§ To do:
In the entries below, find every line with "computer" and copy it.

§ Data for processing:
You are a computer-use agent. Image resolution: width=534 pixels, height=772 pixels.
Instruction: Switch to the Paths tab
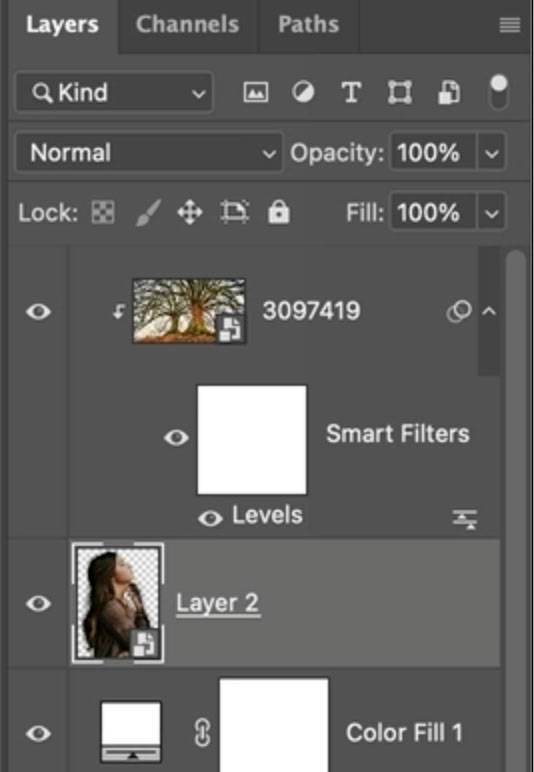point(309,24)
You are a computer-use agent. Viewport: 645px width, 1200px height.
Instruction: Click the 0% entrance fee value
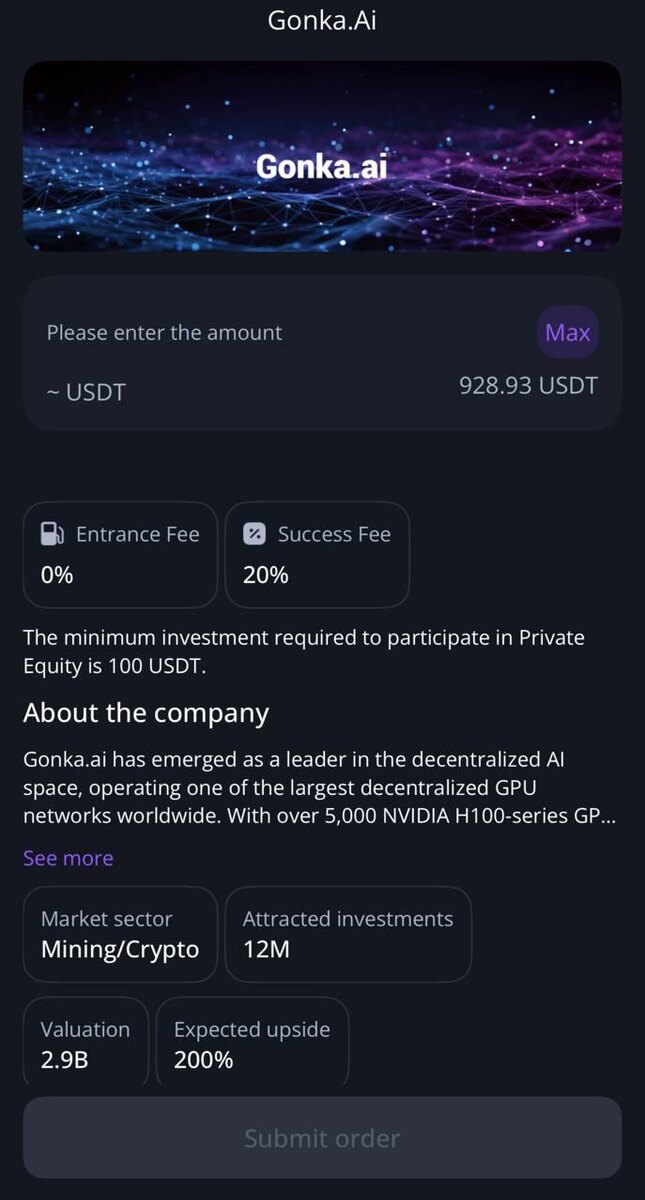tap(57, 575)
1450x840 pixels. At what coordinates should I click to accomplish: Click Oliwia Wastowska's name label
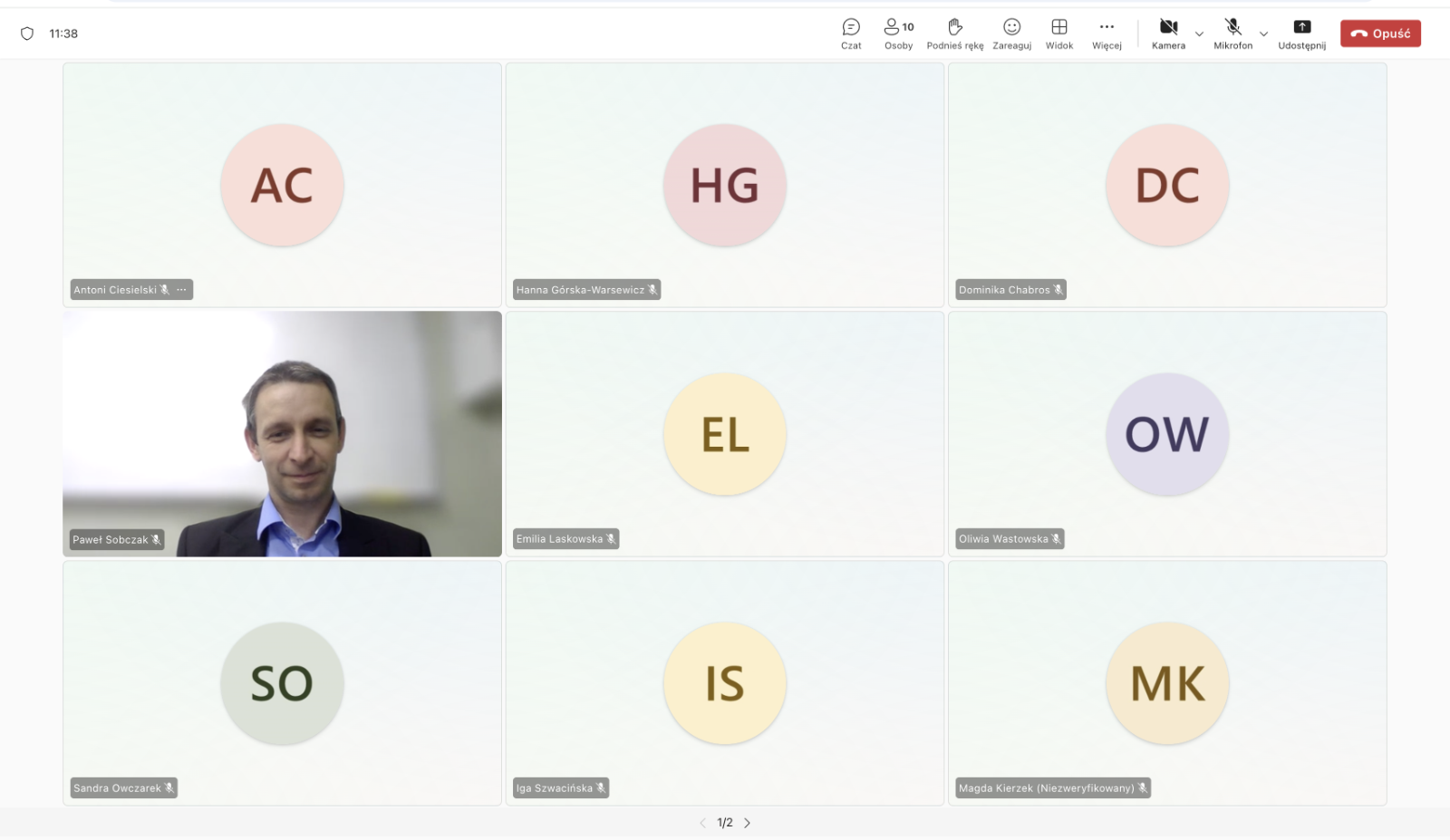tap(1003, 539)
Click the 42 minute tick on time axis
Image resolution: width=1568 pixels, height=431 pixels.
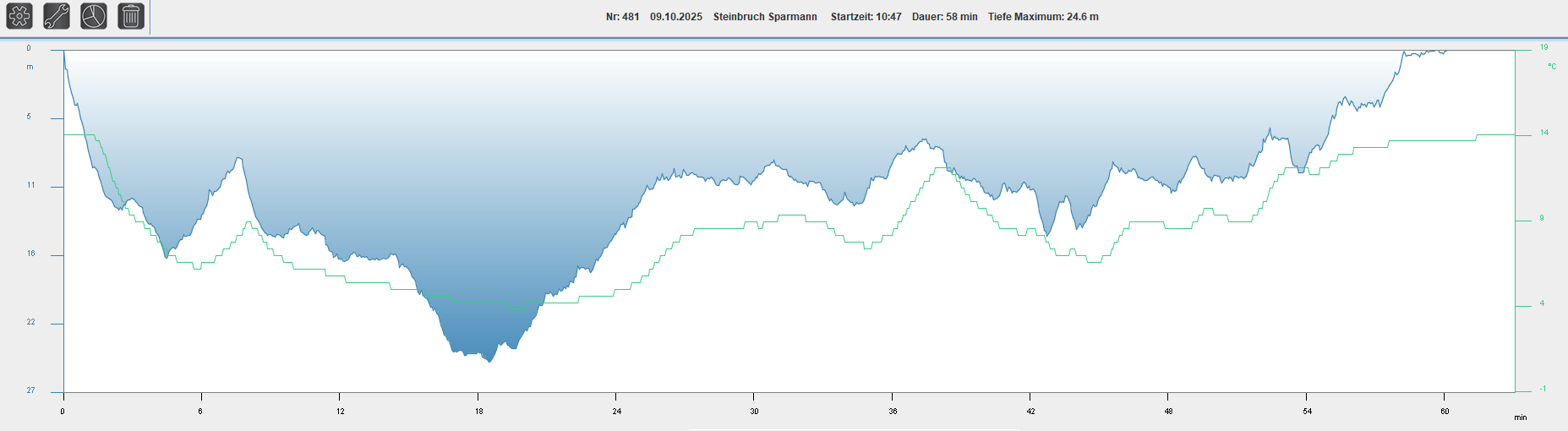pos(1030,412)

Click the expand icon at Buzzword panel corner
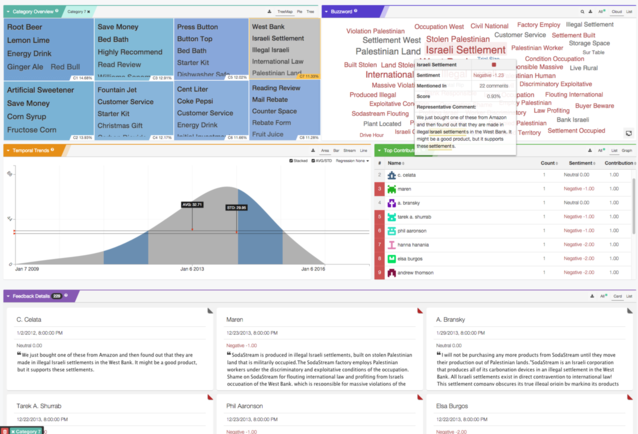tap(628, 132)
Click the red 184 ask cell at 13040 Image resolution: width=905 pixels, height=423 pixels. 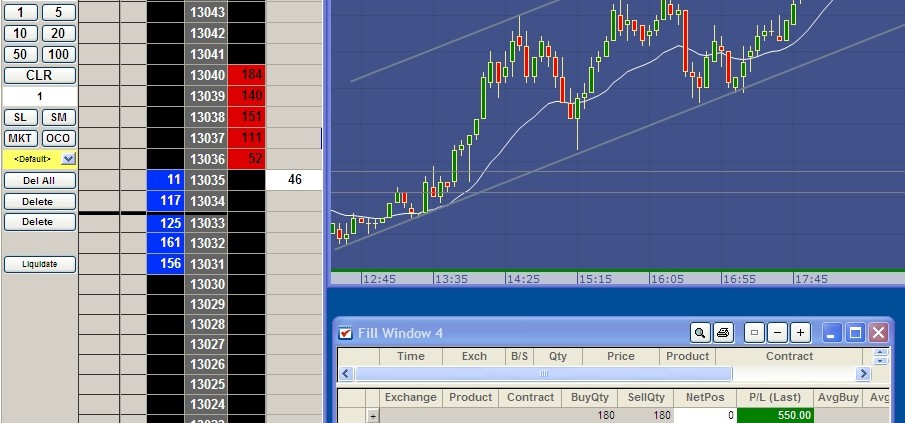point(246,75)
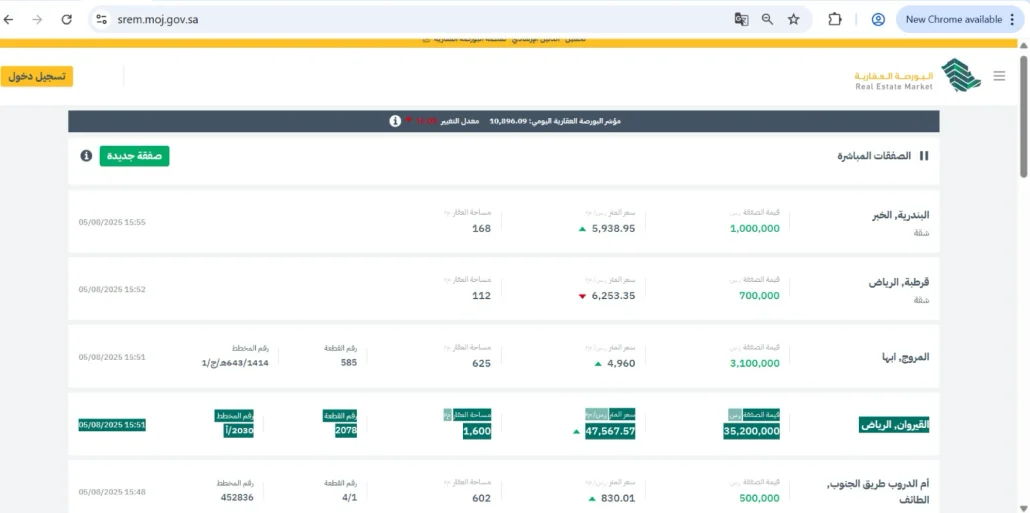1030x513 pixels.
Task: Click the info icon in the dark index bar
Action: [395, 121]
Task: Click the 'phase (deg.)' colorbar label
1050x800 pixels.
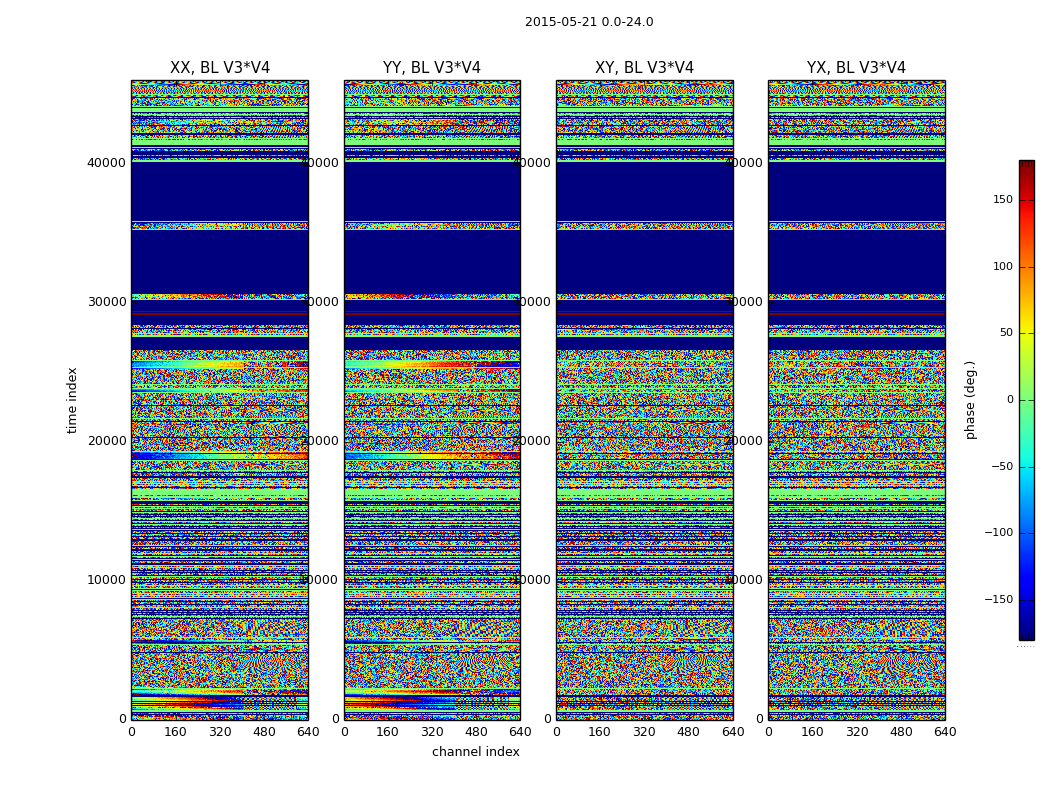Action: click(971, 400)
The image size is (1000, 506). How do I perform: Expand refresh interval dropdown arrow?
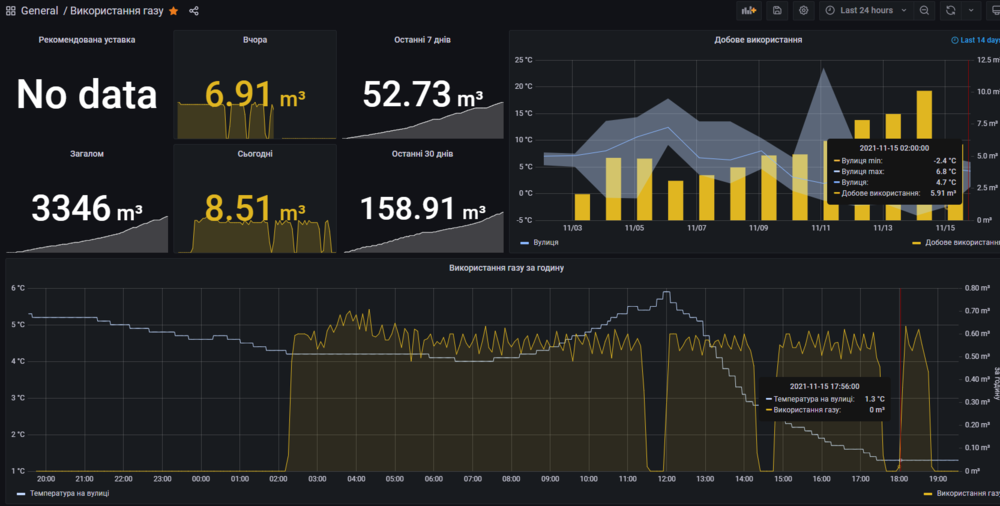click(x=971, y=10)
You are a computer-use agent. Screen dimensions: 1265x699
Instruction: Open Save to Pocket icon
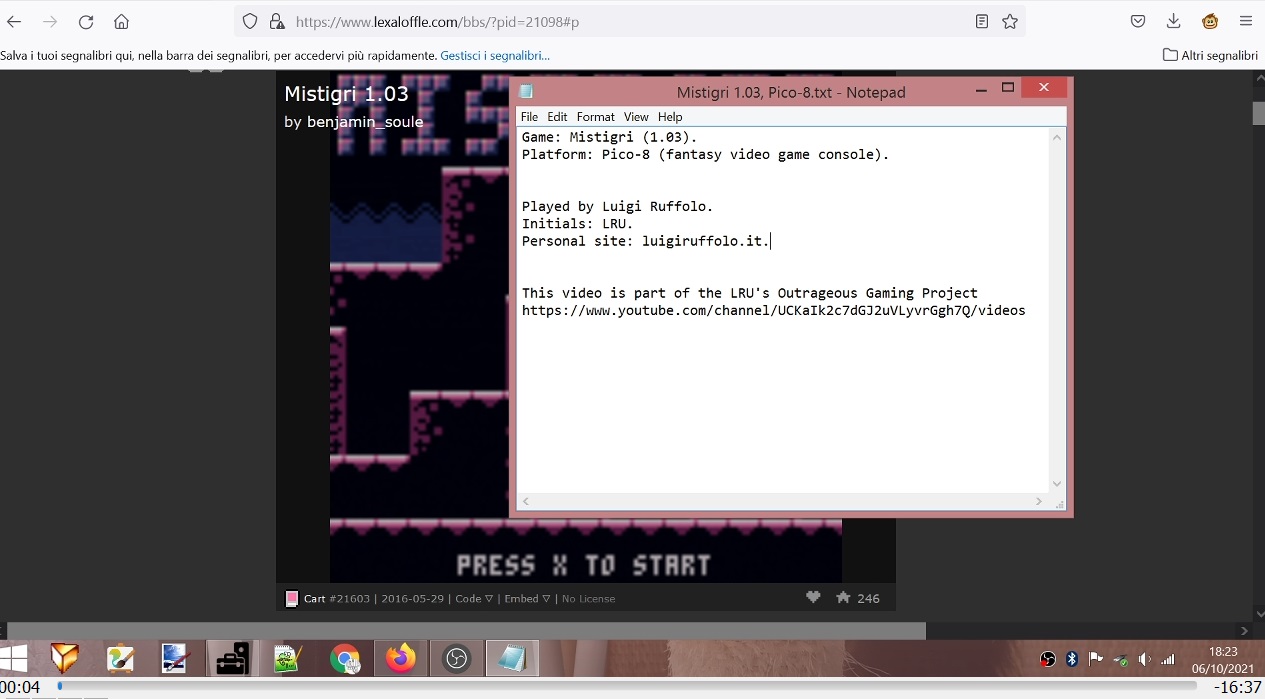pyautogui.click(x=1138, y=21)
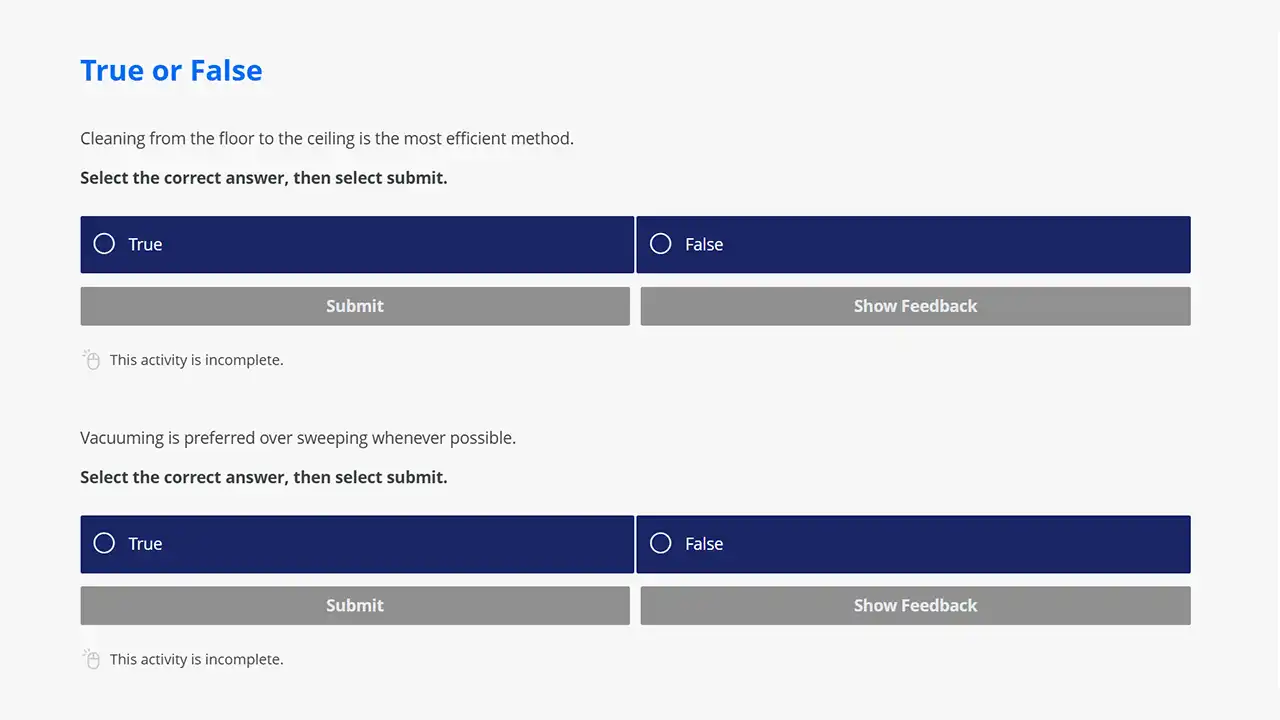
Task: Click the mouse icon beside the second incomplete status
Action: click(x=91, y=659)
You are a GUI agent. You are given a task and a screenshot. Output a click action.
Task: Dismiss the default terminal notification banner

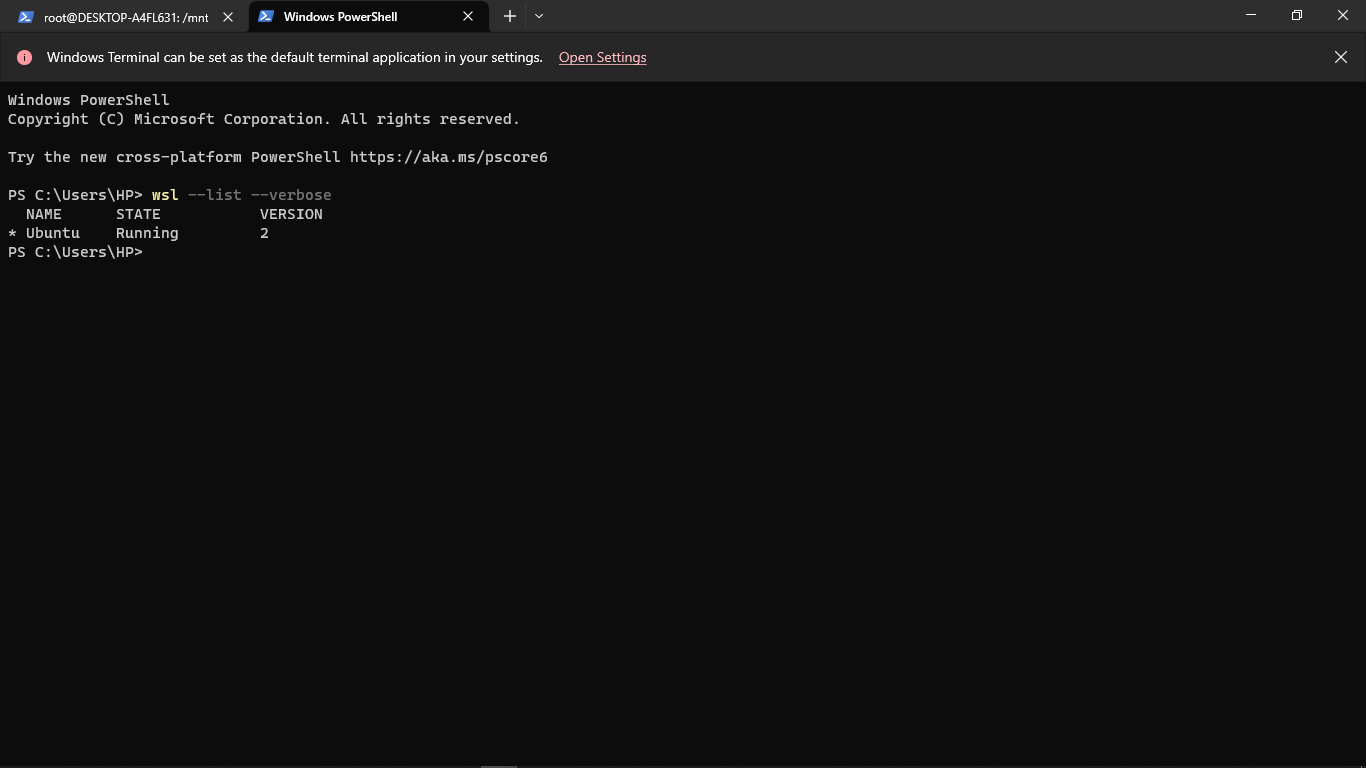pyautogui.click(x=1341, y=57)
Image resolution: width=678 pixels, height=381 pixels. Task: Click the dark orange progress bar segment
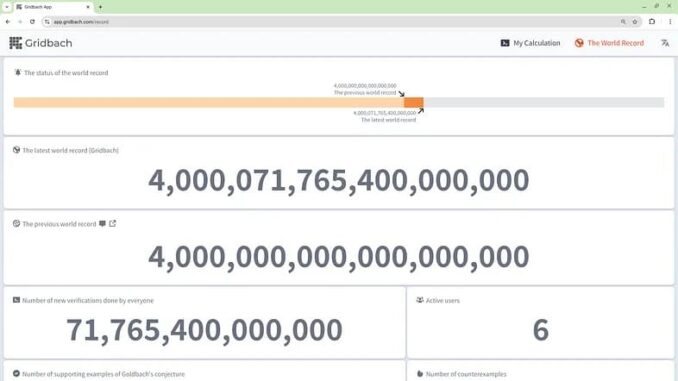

§ Response to this task:
You are a computer-use agent. Image resolution: width=534 pixels, height=772 pixels.
You are a computer-use agent. Viewport: 645px width, 1200px height.
You are a computer-use agent. Screen dimensions: 1265x699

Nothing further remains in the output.